Task statement ::
Only the lines from the one that contains "You are a computer-use agent." to the last line below, both included, should be transcribed. Pictures stay out of the copy.

Extracted data Start Marker

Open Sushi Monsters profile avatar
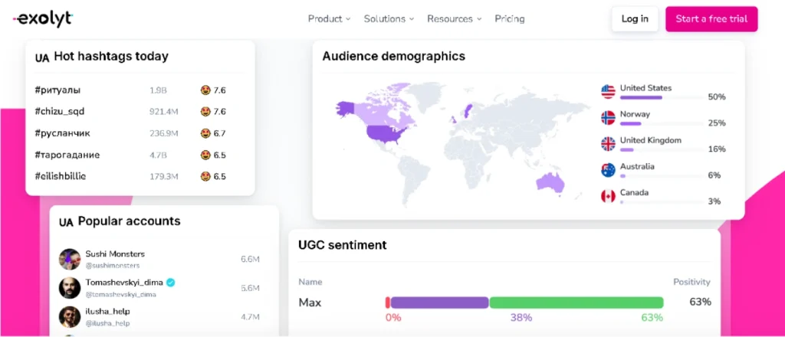Screen dimensions: 785x337 click(70, 259)
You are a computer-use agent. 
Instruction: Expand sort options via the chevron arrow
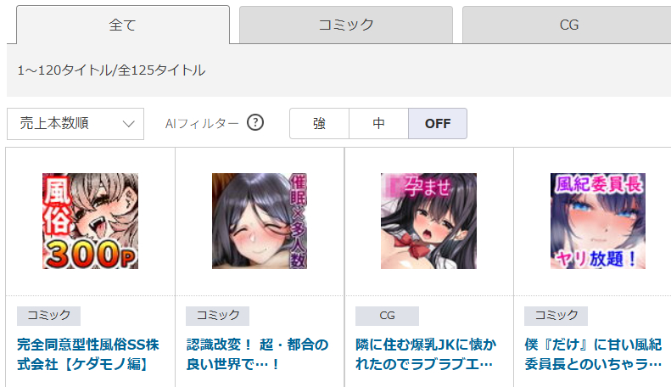(x=128, y=124)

Extracted data End Marker

Answer to this problem ::
You are a computer-use agent. 
Instruction: Expand sort options via the chevron arrow
(x=128, y=124)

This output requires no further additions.